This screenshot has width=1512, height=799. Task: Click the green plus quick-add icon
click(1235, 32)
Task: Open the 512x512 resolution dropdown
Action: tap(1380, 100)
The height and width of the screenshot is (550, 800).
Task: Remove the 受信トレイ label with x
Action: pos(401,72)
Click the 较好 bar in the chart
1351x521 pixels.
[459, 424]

———

Please copy all of the entries above line for line, changing nothing.

TASK ANSWER:
This screenshot has width=1512, height=799. Task: Click the green plus quick-add icon
click(1235, 32)
Task: Open the 512x512 resolution dropdown
Action: tap(1380, 100)
The height and width of the screenshot is (550, 800).
Task: Remove the 受信トレイ label with x
Action: pos(401,72)
Click the 较好 bar in the chart
1351x521 pixels.
[459, 424]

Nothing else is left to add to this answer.